> _Do this_
Quote the lines of the listing below from its start through the line that contains "pyautogui.click(x=31, y=63)", inclusive.
:: Extracted material ::
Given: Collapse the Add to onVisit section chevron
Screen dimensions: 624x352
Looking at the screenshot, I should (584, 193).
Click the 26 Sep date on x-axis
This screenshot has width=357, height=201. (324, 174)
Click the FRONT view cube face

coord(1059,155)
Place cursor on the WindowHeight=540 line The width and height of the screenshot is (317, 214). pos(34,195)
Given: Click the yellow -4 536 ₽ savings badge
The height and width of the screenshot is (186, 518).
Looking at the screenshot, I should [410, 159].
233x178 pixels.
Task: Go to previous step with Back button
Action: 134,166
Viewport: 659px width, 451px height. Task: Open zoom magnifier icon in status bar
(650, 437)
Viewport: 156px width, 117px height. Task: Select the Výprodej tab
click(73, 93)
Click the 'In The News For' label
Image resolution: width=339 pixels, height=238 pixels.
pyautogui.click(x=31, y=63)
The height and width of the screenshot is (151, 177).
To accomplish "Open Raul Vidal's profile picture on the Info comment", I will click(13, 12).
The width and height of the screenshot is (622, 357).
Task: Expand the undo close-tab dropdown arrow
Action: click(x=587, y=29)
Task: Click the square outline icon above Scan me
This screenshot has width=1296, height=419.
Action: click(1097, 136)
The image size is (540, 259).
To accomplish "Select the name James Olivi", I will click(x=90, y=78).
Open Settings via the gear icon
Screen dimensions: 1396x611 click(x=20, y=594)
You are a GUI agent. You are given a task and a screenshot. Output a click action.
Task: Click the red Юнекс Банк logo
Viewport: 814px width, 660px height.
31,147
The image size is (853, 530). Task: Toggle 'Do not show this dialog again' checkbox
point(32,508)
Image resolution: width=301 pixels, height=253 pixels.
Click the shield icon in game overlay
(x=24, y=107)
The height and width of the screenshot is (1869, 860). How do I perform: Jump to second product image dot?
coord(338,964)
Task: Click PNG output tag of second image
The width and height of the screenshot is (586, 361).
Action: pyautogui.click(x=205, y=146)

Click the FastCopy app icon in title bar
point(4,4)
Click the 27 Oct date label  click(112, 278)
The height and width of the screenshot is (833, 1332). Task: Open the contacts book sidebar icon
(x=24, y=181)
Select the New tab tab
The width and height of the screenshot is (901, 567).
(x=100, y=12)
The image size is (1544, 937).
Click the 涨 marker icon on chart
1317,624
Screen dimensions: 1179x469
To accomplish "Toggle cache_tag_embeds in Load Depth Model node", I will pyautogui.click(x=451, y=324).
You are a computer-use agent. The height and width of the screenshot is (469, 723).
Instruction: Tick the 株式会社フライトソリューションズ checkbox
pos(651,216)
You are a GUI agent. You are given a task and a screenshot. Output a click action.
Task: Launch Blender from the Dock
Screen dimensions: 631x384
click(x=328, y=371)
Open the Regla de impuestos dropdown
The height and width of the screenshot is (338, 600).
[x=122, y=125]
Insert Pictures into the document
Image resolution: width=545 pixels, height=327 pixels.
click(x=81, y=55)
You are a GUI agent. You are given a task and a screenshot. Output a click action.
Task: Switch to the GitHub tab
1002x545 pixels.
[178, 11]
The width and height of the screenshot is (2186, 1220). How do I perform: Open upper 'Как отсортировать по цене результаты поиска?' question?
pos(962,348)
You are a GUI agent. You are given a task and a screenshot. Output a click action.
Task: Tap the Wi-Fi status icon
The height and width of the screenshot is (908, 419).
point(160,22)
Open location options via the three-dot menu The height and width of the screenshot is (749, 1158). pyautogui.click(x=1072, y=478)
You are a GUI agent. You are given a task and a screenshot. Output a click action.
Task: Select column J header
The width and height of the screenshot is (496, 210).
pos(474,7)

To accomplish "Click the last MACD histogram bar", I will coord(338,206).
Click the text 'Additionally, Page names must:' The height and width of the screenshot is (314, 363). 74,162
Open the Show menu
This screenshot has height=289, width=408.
:::
> _Solution for this exercise_
Given: Collapse the Add to onVisit section chevron
Screen dimensions: 624x352
Looking at the screenshot, I should (584, 193).
Click the 26 Sep date on x-axis
This screenshot has width=357, height=201. (324, 174)
Click the FRONT view cube face

coord(1059,155)
Place cursor on the WindowHeight=540 line The width and height of the screenshot is (317, 214). pos(34,195)
Given: Click the yellow -4 536 ₽ savings badge
The height and width of the screenshot is (186, 518).
Looking at the screenshot, I should [410, 159].
233x178 pixels.
Task: Go to previous step with Back button
Action: 134,166
Viewport: 659px width, 451px height. Task: Open zoom magnifier icon in status bar
(650, 437)
Viewport: 156px width, 117px height. Task: Select the Výprodej tab
click(73, 93)
Click the 'In The News For' label
Image resolution: width=339 pixels, height=238 pixels.
pyautogui.click(x=31, y=63)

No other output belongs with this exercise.